Loads from ../.env: - OPENAI_API_KEY - Required for G-Eval - BACKEND_URL - Optional (default: http://localhost:8081)

Usage

# View tests and fixtures
python test_runner.py --stats

# Run by collection
python test_runner.py --collection story_operations -f sdf3

# Run single test with verbose output
python test_runner.py guru_remove_scene -f sdf3 -v

# Full regression (all tests × all fixtures)
python test_runner.py --all-fixtures

Fixtures

Each fixture set has 10 files:

Story-level (4 files): - {prefix}_assets.json - Expected characters/environments - {prefix}_scenes.json - Expected scene breakdown - {prefix}_story_data.json - Full story with assets - {prefix}_chat_story_operations.json - Hello exchange

Scene-level (5 files for one random scene): - {prefix}_scene{N}_empty.json - No layout/shots - {prefix}_scene{N}_layout.json - Has layout - {prefix}_scene{N}_keys.json - Has key shots - {prefix}_scene{N}_money_rendered.json - Money shots rendered - {prefix}_scene{N}_keys_rendered.json - All keys rendered

Shot-level (1 file): - {prefix}_shot_rendered.json - Single shot with image

Minimatics Fixtures

This part is a work in progress. For now, you can conveniently make use of tests/minimatics_fixtures/story_status_*/<metadata_set>/*.json as template for speed up the tests.

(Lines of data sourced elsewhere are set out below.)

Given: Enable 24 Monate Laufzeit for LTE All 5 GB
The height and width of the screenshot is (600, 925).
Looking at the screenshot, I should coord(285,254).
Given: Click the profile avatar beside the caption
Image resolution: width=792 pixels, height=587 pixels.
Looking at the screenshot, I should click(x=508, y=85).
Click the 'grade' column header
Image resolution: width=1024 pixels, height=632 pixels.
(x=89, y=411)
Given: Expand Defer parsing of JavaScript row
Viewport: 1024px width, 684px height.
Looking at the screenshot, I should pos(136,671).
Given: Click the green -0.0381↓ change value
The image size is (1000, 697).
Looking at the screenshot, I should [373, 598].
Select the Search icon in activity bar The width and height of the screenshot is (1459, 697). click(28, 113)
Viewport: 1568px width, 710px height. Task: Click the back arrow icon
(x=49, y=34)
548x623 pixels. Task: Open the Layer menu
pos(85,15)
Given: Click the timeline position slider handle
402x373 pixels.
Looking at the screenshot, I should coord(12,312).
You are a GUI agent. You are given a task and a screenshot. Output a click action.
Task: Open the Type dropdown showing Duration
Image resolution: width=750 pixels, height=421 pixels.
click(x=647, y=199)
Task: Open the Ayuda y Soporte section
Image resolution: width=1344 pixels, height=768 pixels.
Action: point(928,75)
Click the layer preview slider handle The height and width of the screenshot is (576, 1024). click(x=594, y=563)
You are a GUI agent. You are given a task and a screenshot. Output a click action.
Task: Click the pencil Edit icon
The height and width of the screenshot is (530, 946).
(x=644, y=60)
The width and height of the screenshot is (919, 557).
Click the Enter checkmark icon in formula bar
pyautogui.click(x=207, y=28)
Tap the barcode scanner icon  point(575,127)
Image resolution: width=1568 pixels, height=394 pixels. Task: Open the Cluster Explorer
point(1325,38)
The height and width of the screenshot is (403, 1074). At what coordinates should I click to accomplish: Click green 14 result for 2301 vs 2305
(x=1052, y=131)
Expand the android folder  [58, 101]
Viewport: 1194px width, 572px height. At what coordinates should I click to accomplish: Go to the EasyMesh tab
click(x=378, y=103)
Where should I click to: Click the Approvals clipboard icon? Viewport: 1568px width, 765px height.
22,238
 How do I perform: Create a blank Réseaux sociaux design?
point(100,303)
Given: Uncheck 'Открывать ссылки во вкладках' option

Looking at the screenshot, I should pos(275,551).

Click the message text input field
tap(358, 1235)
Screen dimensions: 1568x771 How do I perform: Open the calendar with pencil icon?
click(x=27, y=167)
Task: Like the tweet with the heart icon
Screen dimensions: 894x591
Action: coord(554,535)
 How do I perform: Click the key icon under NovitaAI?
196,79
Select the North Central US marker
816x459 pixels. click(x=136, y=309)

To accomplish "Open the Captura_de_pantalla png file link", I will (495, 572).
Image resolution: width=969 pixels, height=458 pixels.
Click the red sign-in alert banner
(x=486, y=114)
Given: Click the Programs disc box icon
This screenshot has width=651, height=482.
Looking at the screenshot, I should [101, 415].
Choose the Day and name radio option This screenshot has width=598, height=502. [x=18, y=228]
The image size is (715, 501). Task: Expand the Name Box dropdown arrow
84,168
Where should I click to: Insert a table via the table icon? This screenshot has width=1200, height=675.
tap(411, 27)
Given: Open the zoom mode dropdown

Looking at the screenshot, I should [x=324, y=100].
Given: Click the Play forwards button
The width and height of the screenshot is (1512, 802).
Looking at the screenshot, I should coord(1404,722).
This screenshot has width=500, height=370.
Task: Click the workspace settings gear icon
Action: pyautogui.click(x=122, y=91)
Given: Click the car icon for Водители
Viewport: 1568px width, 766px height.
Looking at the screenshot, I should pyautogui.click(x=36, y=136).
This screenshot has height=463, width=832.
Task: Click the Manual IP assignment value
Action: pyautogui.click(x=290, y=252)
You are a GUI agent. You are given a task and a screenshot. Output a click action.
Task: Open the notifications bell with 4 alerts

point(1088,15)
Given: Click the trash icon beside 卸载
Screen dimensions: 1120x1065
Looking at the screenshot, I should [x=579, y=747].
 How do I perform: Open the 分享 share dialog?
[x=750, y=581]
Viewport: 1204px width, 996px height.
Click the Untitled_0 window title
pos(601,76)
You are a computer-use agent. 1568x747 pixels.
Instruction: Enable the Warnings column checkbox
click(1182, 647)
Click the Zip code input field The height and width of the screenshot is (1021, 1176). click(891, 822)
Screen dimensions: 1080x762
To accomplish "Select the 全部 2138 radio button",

Example: streamline testing shotThinker and shotProcessor

Start a new chats from the minimatics front-end. Connect to the minimaticsProject mongodb collection. Locate your new minimatics project. Replace in your mongodb project record everything from chatSession downwards with the corresponding content inside tests/minimatics_fixtures/story_status_ongoing/char_env_set/tarnished_chat_history.json.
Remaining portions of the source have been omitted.